Laurent P. pour Passeurs de danse : Le mot passeur te parle t-il ? Représente t-il quelque chose pour toi ?
Dominique Hervieu : Je trouve que c’est un mot très joli. Dans passeur, il y a passage mais aussi peut-être même « pas sage ». Cette notion « pas sage » peut faire écho à la nécessité de s’interroger sur la façon de transmettre, il en effet important de ne pas transmettre ce qu’on pense que le public attend mais bien de proposer quelque chose de moins sage que cela !
Il y a aussi l’idée du mouvement dans le passage, de l’intermédiaire, d’une rive à l’autre, le passage d’un lieu à l’autre. On accompagne finalement les élèves, qu’ils soient adultes ou enfants d’ailleurs, d’un lieu de conscience, de vision, de rapport au monde vers un autre lieu que l’on espère finalement plus proche d’eux. Il y a aussi le passage du temps.
Lorsque l’on enseigne, on passe un relais, on passe un témoin, un témoignage finalement.
Ce qui m’anime lorsque je transmets, c’est l’idée d’un témoignage, de ne pas être dans une vérité, dans une certitude. L’essentiel pour moi est de témoigner, j’espère modestement, avec enthousiasme et tonicité d’une expérience singulière de danseuse, de chorégraphe.
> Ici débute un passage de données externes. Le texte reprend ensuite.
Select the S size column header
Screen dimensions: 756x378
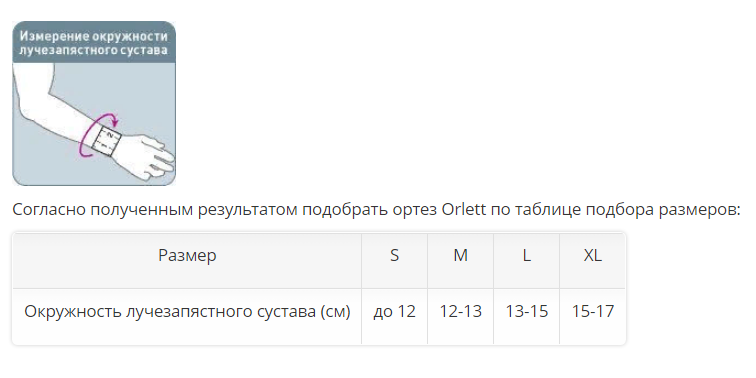point(394,255)
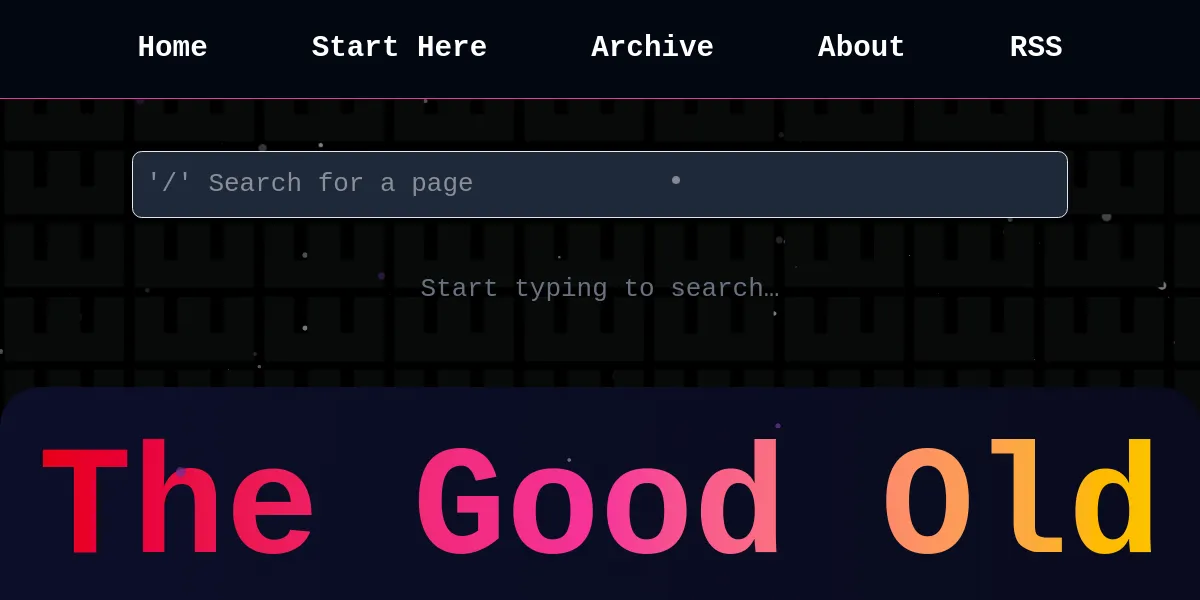Click the word 'search…' in the hint text
Image resolution: width=1200 pixels, height=600 pixels.
coord(724,288)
Quand on lit par exemple dans le Bauhaus, Klee, etc. l’intérêt des artistes est d’être eux-mêmes auprès des élèves. Pour enseigner, je pense que l’on ne doit pas se limiter à des choses généralistes qui nous coupent de notre subjectivité, de notre intimité avec nos choix artistiques mais au contraire il est essentiel d’assumer ses choix, de les partager, de les faire comprendre pour créer des tensions, des dialogues, des controverses avec un objet de transmission très identifié et très abouti, avec l’espoir que « l’élève » va s’en saisir pour le transformer et se l’approprier, et non de l’appliquer à la lettre.
C’est une sorte de philosophie de l’ouverture, il est important que la transmission ouvre des potentialités d’interprétation, d’appropriation, de vision, d’hétérogénéité dans le rapport à cet objet extrêmement puissant.
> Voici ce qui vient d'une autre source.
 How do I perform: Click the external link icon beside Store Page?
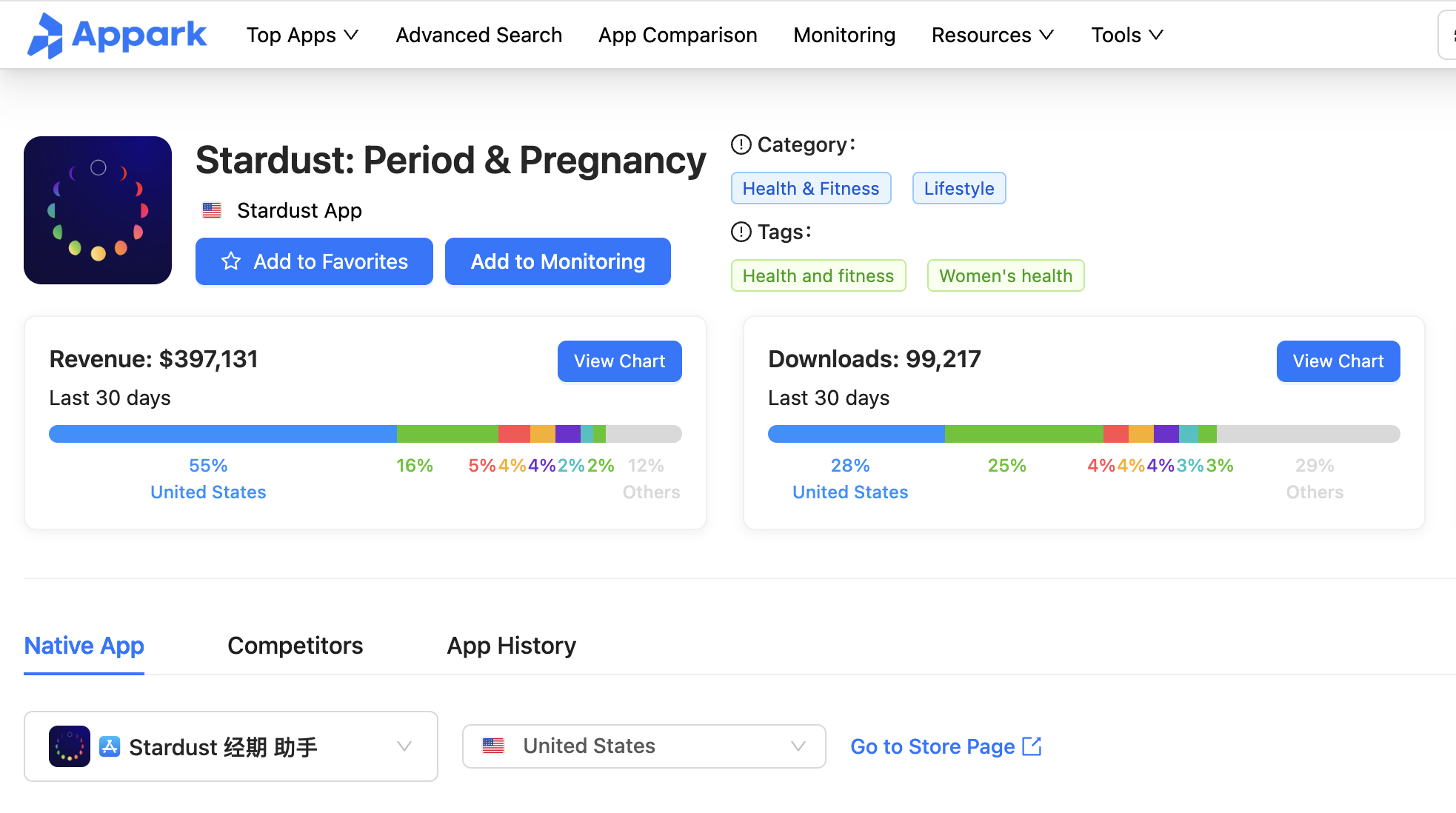[x=1032, y=746]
Pour résumé je trouve cela très joli passeur (rires) et porteur de sens !
Laurent P. pour Passeurs de danse : Cet objet puissant peux-tu nous en parler concrètement ? Qu’est-ce que tu passes ?
Dominique Hervieu : J’ai l’impression que c’est un rapport très intime et complexe entre la vie d’une danseuse et son œuvre. Cela crée une espèce d’énergie, d’insolence. Je me dévoile je l’assume comme une chose originale, personnelle. C’est une façon de danser, un style, une signature, une œuvre d’auteur.
Je ne peux pas faire autrement, je n’ai pas d’autre légitimité que d’être au cœur de cette option de créatrice. J’enseigne comme une créatrice, je n’enseigne pas comme une enseignante. Cette authenticité et cette sincérité ont donné du sens à ma vie et c’est cela que je délivre, ca crée une sorte d’enseignement particulier, une sorte d’énergie, de corps à corps, de vis-à-vis très directs.
Je « passe » une forme de générosité aussi parce que je livre ce qu’il y a de plus chère dans ma vie, 40 ans de travail (rires)
« Ne choisis pas pour ton élève une nourriture à son goût, mais celle qui changera son goût » J’aime beaucoup cette citation de Wittgenstein, je la trouve particulièrement belle.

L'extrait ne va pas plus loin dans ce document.